With housing costs through the roof in urban regions across the province, it’s not surprising that B.C.’s young adults are struggling to afford where they live, and now a new poll has backed this up.
Three in five B.C. adults under 30 say they are considering leaving where they live due to the high costs of housing, according to a poll by Insights West, commissioned by credit union Coast Capital.
When asked to respond to the statement “I am seriously considering leaving my current city of residence because of the high cost of housing,” 25 per cent strongly agreed and a further 35 per cent somewhat agreed.
A large majority, 85 per cent, of respondents aged 18 to 29 either strongly or somewhat agreed that “It is almost impossible for young people to buy a house nowadays.” That proportion is even higher, at 86 per cent, among respondents over 30.
“Never mind home ownership,” said Tracey Arnish, chief member and employee experience officer at Coast Capital. “Even renting in the Lower Mainland is a stretch for a lot of young people.
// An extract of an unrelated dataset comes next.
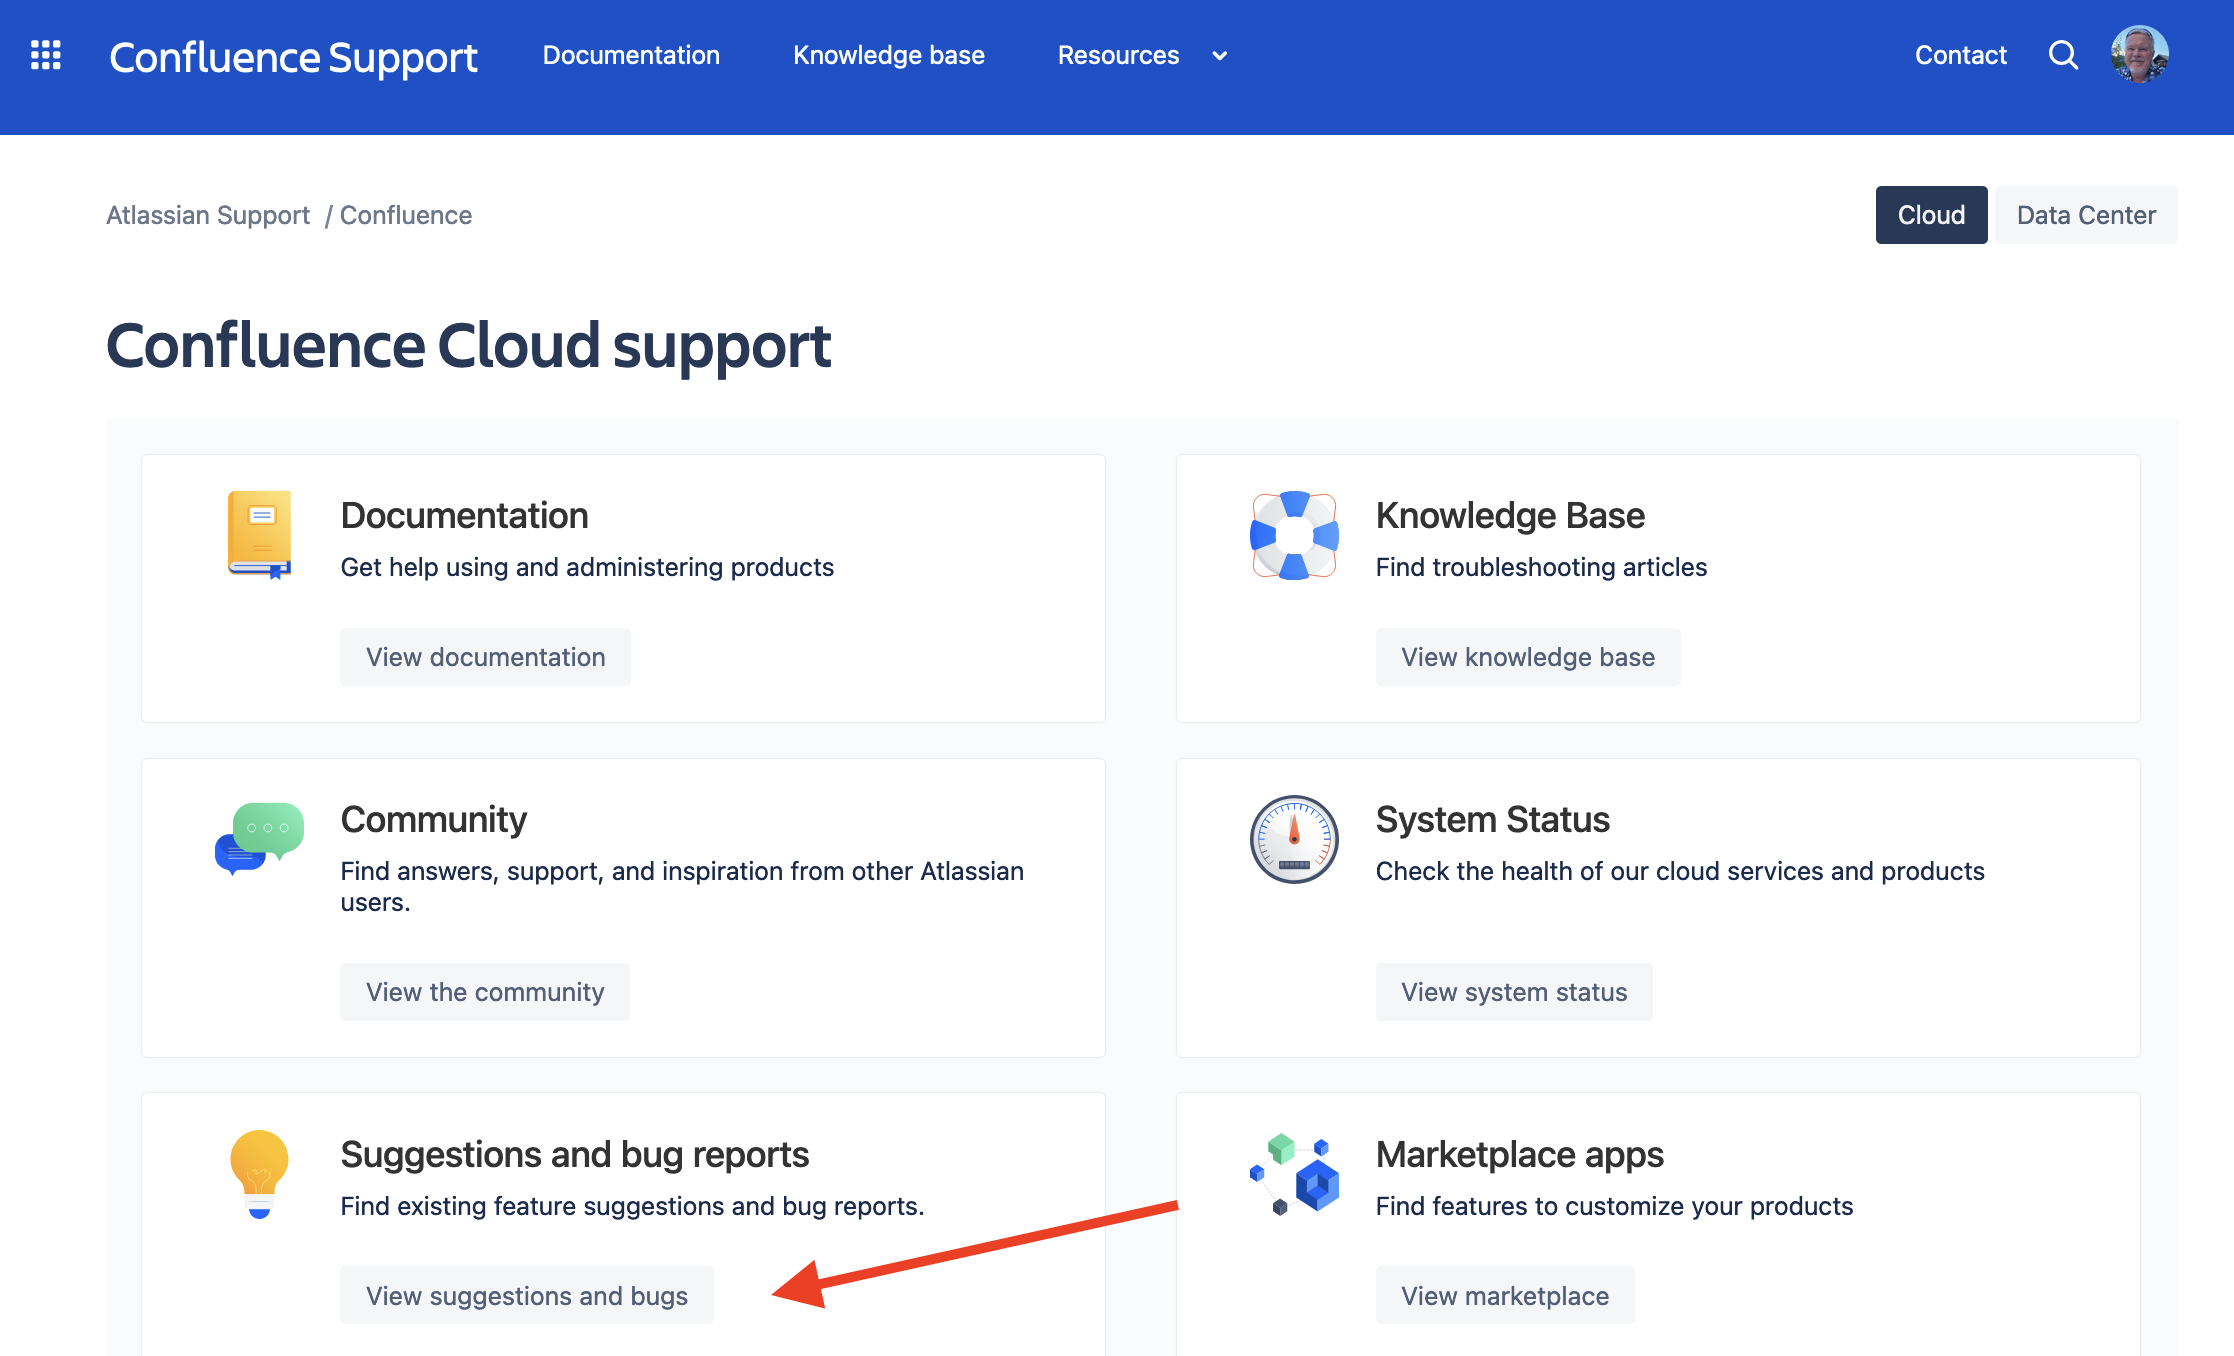Switch to the Cloud platform toggle
The width and height of the screenshot is (2234, 1356).
(x=1930, y=214)
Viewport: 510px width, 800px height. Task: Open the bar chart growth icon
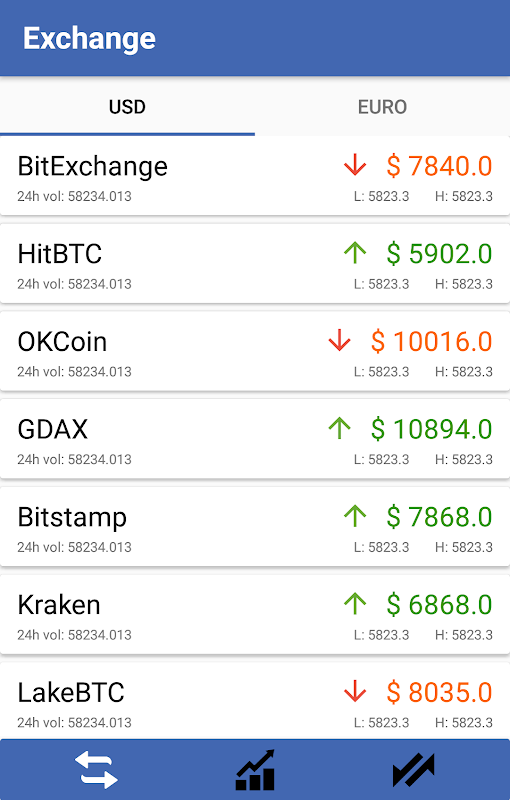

Once you take housing costs off the top, there isn’t a lot left over for other obligations.”
With even rental housing costs extremely high, more than half 18-29-year-old poll respondents said that they are not saving for the future. Six per cent said they are “drowning in debt,” a full quarter said they are living paycheque to paycheque, and another 21 per cent said they are comfortable but unable to save for the future – totalling 52 per cent.
A further 22 per cent they were saving, but only because they are scrimping, with just 18 per cent both living well and saving. That last figure rises to 34 per cent among respondents over 30.
At an Urban Development Institute Under 40 panel discussion in Vancouver June 6, Rachel Selinger of housing advocacy group Abundant Housing said, “We should measure affordability by 30 per cent of income – and it’s important to note that our income hasn’t increased, while our rent and home prices have skyrocketed.”
She added, “There are a couple of different categories when it comes to what’s considered affordable. ‘Affordable’ housing has previously referred to social or low-income housing, whereas now it extends up to those on medium incomes of up to $80,000 a year – and then there’s housing for the homeless. We have to provide housing for all those categories.”